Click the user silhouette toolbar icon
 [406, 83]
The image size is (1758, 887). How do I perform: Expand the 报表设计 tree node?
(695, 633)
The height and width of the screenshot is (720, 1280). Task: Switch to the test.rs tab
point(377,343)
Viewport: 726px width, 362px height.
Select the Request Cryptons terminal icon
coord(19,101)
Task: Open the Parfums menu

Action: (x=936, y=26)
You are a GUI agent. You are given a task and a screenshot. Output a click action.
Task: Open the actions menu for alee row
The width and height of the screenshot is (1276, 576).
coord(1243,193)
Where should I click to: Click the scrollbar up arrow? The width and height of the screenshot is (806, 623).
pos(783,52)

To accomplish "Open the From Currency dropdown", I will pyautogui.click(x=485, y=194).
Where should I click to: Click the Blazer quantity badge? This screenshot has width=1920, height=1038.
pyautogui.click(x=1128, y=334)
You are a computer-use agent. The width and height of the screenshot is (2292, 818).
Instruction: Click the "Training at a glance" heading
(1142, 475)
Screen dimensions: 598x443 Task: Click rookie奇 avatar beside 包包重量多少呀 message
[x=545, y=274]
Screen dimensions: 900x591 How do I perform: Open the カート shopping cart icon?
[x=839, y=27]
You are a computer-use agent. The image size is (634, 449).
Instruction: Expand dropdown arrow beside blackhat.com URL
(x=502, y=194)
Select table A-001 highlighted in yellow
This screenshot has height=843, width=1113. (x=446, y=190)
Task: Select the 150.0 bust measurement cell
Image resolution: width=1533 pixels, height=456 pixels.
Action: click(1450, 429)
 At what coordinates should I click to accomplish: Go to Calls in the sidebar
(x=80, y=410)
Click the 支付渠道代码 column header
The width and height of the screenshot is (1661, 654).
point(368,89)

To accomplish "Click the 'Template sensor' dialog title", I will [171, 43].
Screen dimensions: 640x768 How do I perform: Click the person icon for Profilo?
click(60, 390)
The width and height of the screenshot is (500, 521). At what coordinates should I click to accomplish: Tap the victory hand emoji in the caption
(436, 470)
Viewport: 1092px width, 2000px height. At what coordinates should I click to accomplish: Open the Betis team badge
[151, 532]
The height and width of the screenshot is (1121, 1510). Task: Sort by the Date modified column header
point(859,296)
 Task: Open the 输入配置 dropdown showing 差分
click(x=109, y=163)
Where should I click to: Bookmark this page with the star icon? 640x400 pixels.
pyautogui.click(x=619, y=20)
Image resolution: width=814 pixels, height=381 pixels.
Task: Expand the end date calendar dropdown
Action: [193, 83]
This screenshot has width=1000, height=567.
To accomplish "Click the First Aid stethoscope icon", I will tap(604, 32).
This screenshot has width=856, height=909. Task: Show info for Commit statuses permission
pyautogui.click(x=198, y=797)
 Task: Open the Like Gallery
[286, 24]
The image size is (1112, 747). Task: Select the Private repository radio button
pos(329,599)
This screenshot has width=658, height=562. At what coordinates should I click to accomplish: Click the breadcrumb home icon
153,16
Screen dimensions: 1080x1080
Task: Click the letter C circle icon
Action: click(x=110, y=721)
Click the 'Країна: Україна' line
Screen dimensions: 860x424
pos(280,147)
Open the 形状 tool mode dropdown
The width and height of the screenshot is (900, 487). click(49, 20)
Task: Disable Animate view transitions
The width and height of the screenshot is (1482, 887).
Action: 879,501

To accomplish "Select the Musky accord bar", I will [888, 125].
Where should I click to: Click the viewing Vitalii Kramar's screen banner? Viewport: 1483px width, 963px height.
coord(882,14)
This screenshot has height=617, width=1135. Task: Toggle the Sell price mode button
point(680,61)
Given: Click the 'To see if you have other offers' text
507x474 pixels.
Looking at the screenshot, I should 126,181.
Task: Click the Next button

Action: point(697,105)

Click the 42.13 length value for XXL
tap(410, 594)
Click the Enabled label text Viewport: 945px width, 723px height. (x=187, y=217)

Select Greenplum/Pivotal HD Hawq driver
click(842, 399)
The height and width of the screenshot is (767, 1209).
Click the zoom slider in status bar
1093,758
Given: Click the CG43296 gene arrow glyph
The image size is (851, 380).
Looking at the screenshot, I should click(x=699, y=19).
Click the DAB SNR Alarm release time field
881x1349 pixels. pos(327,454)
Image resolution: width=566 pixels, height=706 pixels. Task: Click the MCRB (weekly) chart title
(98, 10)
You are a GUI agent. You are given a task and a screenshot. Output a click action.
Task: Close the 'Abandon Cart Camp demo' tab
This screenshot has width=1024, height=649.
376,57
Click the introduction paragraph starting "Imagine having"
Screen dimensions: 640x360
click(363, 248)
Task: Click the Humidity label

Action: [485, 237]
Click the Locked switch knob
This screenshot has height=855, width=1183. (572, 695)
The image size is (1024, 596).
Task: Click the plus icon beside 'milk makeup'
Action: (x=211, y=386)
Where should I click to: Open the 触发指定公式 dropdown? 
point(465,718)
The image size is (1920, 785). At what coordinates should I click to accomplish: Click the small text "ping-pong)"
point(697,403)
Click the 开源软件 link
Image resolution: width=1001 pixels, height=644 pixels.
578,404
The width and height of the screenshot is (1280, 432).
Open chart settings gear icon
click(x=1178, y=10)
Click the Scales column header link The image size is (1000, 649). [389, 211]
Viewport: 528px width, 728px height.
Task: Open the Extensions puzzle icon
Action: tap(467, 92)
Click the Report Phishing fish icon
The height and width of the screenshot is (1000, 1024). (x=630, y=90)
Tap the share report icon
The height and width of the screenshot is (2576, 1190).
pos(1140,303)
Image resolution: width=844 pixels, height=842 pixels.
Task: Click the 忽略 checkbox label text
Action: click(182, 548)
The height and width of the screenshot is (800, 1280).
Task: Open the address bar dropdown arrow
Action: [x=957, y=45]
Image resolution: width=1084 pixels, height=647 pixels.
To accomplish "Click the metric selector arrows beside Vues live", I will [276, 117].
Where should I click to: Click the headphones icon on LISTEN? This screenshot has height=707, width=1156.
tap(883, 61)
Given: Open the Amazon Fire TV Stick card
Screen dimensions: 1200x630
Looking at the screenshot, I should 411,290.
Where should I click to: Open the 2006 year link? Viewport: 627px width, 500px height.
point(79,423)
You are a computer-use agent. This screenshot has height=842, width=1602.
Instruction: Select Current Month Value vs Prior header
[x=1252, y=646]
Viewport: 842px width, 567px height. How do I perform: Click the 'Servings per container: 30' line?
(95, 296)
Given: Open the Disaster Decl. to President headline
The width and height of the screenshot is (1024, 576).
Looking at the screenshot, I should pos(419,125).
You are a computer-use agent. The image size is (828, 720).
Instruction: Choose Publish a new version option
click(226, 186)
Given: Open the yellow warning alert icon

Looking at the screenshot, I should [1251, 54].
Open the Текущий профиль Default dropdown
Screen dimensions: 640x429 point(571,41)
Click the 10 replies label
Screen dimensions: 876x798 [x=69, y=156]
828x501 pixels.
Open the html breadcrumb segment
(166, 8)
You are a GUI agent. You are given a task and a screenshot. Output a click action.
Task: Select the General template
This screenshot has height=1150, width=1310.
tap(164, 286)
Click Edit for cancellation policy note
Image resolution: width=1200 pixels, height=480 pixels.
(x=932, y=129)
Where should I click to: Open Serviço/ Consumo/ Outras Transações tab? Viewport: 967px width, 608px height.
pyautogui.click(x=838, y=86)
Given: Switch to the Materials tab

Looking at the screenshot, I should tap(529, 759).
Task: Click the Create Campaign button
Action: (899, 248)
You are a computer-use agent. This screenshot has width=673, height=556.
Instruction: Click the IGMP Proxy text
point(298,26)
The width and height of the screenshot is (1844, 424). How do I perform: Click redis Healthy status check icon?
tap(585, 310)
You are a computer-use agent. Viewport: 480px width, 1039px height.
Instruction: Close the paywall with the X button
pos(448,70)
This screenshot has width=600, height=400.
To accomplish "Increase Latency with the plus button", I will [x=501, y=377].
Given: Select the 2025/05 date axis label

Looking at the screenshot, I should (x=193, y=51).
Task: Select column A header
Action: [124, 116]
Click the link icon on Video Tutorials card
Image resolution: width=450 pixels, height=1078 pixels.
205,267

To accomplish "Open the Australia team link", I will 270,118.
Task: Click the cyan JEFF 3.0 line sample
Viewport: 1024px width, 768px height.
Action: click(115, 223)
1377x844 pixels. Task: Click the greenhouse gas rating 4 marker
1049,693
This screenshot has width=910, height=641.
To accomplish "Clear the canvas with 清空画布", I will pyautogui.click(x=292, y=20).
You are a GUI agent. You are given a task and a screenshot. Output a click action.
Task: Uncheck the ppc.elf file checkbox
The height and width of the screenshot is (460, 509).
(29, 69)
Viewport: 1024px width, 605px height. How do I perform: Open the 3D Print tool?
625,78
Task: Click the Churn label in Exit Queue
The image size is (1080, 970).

★ ★ ★ ★ ★

* REQUIREMENT
Here the job is to set down exactly the lines of the material above that fall between the one with "Open the html breadcrumb segment" and the one with "This screenshot has width=600, height=400.", inclusive, and nothing beyond them.

* TASK OUTPUT
Open the html breadcrumb segment
(166, 8)
You are a GUI agent. You are given a task and a screenshot. Output a click action.
Task: Select the General template
This screenshot has height=1150, width=1310.
tap(164, 286)
Click Edit for cancellation policy note
Image resolution: width=1200 pixels, height=480 pixels.
(x=932, y=129)
Where should I click to: Open Serviço/ Consumo/ Outras Transações tab? Viewport: 967px width, 608px height.
pyautogui.click(x=838, y=86)
Given: Switch to the Materials tab

Looking at the screenshot, I should tap(529, 759).
Task: Click the Create Campaign button
Action: (899, 248)
You are a computer-use agent. This screenshot has width=673, height=556.
Instruction: Click the IGMP Proxy text
point(298,26)
The width and height of the screenshot is (1844, 424). How do I perform: Click redis Healthy status check icon?
tap(585, 310)
You are a computer-use agent. Viewport: 480px width, 1039px height.
Instruction: Close the paywall with the X button
pos(448,70)
This screenshot has width=600, height=400.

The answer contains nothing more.